PRACTICING AT DIFFERENT PITCHES.
"In preparing for an examination I would very strongly recommend a candidate to accustom himself to various pitches. In these days of high and low pitch (not to mention several intermediate ones), it is sometimes quite fatal to play only with one piano. I remember some time ago discovering quite accidentally that a very young and really talented pupil who was preparing for an examination absolutely could not play in tune at the low pitch which is now so generally used. There was only one solution. The examination was close at hand, so I advised constant practice at the lower pitch, with most satisfactory results."
While the examinations above mentioned are not so much a feature of musical education in the United States, the public recital and pupil's concert take their place to a large extent, and possess similar advantages.

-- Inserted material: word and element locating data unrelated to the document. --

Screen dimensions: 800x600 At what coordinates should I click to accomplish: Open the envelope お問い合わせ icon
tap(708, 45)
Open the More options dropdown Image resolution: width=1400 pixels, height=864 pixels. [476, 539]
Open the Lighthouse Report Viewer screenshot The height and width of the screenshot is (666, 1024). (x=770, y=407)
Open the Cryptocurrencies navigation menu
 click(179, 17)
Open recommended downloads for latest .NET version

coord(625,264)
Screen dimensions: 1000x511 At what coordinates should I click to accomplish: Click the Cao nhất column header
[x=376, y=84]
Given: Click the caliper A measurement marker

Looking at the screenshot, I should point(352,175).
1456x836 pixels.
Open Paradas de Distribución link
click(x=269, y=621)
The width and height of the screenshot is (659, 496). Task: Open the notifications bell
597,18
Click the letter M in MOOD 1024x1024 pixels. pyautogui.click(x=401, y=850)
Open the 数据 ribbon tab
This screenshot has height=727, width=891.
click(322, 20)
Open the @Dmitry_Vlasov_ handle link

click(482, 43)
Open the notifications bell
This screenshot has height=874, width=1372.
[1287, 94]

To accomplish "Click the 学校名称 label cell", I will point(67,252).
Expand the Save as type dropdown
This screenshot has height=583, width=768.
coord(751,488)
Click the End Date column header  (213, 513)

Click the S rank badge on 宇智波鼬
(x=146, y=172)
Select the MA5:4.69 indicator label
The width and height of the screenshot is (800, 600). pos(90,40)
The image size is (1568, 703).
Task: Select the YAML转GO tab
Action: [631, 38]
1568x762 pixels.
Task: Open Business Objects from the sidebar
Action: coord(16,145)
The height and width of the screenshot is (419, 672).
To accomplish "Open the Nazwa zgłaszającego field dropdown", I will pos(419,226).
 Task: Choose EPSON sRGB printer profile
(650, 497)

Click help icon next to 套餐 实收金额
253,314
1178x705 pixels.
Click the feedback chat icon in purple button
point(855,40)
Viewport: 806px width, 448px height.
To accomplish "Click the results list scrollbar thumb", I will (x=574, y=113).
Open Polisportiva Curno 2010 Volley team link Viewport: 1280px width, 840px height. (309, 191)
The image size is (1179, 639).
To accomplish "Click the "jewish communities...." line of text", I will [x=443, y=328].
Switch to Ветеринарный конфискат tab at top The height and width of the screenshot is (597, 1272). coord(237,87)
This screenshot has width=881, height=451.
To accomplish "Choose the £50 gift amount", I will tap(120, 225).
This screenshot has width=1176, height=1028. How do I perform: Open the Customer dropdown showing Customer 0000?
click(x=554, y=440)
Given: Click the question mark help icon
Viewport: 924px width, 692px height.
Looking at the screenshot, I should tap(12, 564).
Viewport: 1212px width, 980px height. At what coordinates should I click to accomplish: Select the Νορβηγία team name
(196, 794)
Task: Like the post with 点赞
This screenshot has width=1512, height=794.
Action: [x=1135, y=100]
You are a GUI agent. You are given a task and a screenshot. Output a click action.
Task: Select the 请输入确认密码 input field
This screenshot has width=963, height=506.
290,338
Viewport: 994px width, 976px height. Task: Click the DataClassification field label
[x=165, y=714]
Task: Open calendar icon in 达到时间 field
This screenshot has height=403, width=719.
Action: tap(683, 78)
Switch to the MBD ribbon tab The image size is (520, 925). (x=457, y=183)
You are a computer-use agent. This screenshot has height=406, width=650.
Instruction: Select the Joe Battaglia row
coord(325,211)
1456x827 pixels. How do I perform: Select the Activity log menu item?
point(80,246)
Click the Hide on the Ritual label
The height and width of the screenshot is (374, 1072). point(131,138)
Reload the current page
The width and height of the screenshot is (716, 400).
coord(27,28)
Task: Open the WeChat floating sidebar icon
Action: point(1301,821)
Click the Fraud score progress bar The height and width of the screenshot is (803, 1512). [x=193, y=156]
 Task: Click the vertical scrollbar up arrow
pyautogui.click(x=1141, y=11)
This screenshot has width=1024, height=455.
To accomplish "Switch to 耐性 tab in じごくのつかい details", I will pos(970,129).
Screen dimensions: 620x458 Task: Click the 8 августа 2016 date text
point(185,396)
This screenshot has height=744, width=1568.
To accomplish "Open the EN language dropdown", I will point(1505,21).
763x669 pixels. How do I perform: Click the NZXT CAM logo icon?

The leading concert violinists of the present day are getting to use more and more pieces taken from the old masters, of a comparatively short and simple character. They use these either in groups on the program, or as encores to their more difficult numbers. These short pieces invariably prove extremely popular with audiences, many of the hearers seeming to enjoy them best of all. Willy Burmester, the famous German violinist, deserves the gratitude of violinists everywhere for the fine arrangements he has made of pieces of this character. His selections have been from many different sources, the great classic German composers being well represented, and especially the earlier French and Italian writers. Quite a number have been arranged from piano works. The following are among the best of Burmester's arrangements and are played by eminent violinists the world over: Minuet, by Loeilly; Aria (Siciliana), by Pergolesi; La Complaisante, by C. Ph. E. Bach; La Bavolet Flottant. by Couperin; Gavotte, by Rameau; Gavotte, by Martini; Minuet D Major No. 1, by Mozart; Minuet, by Handel; Minuet E flat Major No. 1, by Beethoven; Arioso, by Handel; Gavotte, by Bach; Air on the G String, by Bach; Minuet, by Haydn; Minuet G Major No. 2, by Beethoven; Minuet E flat Major No. 2, by Mozart; Giga, by Handel; Tarzen Minuet,byHandel; Tambourine, by Gossec; Minuet, by Grazioli; Gavotte, by Gossec; Präludium, by Handel; Minuet, by Gluck; Gavotte, by Lully; Minuet, by Kuhlau; Deutscher Tanz, by Mozart; Rigaudon, by Rameau; Bourrée, by Handel; Minuet, by C. Ph. E. Bach; Air on the G String, by Mattheson; Deutscher Tanz, by Dittersdorf.
A number consisting of three or four of these compositions has a wonderful effect in lightening up the program of a heavy violin recital, and they are also very effective encore pieces. Arranged as they are by so eminent a violinist as Burmester, they are thoroughly violinistic and effective.